- **EXCERPT PROVIDED**:

= = = =

Ordination never figured in Christ’s trajectory, but that doesn’t stop the church from fetishising it as a male prerogative, nor clinging to Christ’s choosing of men as apostles to justify excluding women. Or the even more perverse way it cites the fact that he did not choose his mother as an apostle to show that he believed in a different order for women.
A breast cancer scare was the catalyst for the leap towards ordination. “My path was clear. Like Jung whose house motto at Keussnacht proclaimed ‘called or not called god is present,’ I was always looking for reasons to be talking about God, but still very much a Catholic, the religion of my parents.” Though now a Christian humanist whose love of Christianity is total, “It has the divine, the human and the holy spirit ,” she loves “all the little rituals of catholicism – the rosary, the stations of the cross, they are all mantras.”
By now “propelled into it”, she found what she was looking for: a two-year course. “But how was I going to manage it? London? Hammersmith? I don’t know it. My age. My finances. The first year was hard. The course was mainly looking at different faiths, which of course I knew from theology. But you also delved deep into the psyche. The second year was more interesting. They train you in what they call spiritual counselling. You’re not a qualified counsellor, but you can do blessings.”
There were new emotions.“For the first time I was on the other side of the desk. Humility coming out of a good space. I enjoyed that plethora of people you wouldn’t have met when you’re a performer. You bond very deeply.
But the church has ignored the role of the imagination even though the word literally means in the image of God
“And of course it deepened my whole theory of listening with the ear of the heart, which in turn is all about the imagination. Einstein said imagination was more important than knowledge, as it had no limits. But the church has ignored the role of the imagination even though the word literally means in the image of God.”
Her first triumph of imagination is the divorce blessings. “I hate the word divorce – it’s ugly. In the same way that two people came together they can come apart. It’s a formal way of saying, ‘this is God’s thing too’. The church regards divorce as a failure. I don’t. It has been a blessing in my life. I wouldn’t have done the doctorate. I wouldn’t be here talking about my ordination, if I hadn’t been divorced.”

= = = =

Stored records
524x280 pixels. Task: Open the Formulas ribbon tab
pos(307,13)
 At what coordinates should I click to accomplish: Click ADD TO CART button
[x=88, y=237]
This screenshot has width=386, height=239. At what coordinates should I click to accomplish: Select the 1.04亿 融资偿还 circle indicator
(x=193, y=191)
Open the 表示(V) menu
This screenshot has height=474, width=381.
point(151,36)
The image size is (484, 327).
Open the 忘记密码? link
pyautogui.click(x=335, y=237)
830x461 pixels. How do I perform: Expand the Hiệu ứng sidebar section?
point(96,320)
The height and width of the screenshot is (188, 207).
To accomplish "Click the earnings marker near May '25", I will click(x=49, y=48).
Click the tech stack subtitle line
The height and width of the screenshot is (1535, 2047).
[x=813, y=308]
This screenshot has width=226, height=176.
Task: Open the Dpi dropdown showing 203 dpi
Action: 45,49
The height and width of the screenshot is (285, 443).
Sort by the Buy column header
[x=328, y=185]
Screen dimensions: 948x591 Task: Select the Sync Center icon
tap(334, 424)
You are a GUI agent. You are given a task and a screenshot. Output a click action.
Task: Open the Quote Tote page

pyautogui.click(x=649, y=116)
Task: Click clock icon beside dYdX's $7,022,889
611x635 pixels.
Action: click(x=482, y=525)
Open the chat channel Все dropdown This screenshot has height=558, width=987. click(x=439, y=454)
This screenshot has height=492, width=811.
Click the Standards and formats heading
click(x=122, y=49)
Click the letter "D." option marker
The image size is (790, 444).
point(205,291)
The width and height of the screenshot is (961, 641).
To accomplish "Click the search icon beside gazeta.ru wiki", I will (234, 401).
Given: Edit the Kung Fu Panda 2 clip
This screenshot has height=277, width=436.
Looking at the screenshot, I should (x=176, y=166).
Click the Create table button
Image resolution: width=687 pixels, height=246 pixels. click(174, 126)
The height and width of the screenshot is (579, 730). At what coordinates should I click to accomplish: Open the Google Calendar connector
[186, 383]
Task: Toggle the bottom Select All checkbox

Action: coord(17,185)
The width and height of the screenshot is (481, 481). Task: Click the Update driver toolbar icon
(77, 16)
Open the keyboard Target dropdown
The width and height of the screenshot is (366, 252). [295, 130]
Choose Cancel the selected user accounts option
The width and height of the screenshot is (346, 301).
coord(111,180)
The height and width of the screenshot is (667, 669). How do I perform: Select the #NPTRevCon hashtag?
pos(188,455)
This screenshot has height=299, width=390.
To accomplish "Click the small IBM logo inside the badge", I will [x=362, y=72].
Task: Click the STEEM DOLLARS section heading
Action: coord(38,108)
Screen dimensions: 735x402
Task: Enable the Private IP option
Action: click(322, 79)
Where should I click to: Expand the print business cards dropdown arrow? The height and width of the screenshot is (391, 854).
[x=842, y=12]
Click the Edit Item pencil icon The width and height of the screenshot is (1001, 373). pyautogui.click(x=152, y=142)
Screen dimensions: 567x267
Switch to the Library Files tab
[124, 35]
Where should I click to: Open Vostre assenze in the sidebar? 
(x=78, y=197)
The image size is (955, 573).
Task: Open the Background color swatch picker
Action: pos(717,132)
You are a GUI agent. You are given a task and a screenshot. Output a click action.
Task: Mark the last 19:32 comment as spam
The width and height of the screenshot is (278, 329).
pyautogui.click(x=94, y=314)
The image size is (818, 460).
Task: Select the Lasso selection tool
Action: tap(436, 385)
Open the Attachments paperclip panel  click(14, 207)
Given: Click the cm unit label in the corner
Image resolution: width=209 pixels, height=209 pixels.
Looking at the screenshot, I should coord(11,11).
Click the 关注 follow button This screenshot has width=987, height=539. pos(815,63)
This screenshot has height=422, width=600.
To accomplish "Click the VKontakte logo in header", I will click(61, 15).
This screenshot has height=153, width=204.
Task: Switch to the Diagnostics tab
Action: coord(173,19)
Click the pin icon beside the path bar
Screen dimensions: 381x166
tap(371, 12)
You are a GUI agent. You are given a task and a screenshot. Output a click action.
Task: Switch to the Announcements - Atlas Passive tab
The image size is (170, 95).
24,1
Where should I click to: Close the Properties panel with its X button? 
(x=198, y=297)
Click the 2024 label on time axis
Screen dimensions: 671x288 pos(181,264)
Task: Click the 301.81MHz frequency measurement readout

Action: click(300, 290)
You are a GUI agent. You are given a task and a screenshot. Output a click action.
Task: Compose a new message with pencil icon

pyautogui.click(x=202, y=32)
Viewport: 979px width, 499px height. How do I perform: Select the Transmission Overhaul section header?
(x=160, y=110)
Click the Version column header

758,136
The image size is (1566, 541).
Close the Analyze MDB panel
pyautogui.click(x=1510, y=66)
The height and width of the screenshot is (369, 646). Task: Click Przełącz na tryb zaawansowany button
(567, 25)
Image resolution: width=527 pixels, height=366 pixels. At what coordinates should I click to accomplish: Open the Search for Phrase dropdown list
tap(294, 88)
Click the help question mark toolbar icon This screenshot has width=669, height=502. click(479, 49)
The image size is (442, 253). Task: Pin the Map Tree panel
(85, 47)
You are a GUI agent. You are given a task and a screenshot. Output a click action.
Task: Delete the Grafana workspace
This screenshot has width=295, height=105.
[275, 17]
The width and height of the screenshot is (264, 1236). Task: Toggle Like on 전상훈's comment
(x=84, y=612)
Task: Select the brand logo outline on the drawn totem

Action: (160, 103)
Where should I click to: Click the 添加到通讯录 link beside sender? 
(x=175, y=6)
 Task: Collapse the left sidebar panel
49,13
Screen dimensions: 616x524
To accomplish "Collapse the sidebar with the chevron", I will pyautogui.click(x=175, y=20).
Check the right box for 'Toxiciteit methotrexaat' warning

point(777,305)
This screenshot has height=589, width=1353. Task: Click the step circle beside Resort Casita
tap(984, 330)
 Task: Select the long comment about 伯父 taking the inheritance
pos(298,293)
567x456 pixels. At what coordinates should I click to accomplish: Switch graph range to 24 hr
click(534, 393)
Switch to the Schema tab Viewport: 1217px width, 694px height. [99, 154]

= = = =

- **REQUIRED WORK**:
1. List every place name that appears in the excerpt.
2. In the excerpt, rewrite the passage from "Ordination never figured" up to and including "order for women.", changing "prerogative" to "privilege".
3. Summarize the excerpt in two sentences.

- **ANSWERS FOR THIS EXERCISE**:
1. Keussnacht, London, Hammersmith

2.
Ordination never figured in Christ’s trajectory, but that doesn’t stop the church from fetishising it as a male privilege, nor clinging to Christ’s choosing of men as apostles to justify excluding women. Or the even more perverse way it cites the fact that he did not choose his mother as an apostle to show that he believed in a different order for women.

3. A breast cancer scare led her toward ordination, and she took a two-year course on different faiths and spiritual counseling that deepened her idea of listening with the ear of the heart, which she ties to the imagination the church has ignored. Her first triumph of imagination is the divorce blessings, because she does not see divorce as a failure but as a blessing in her life.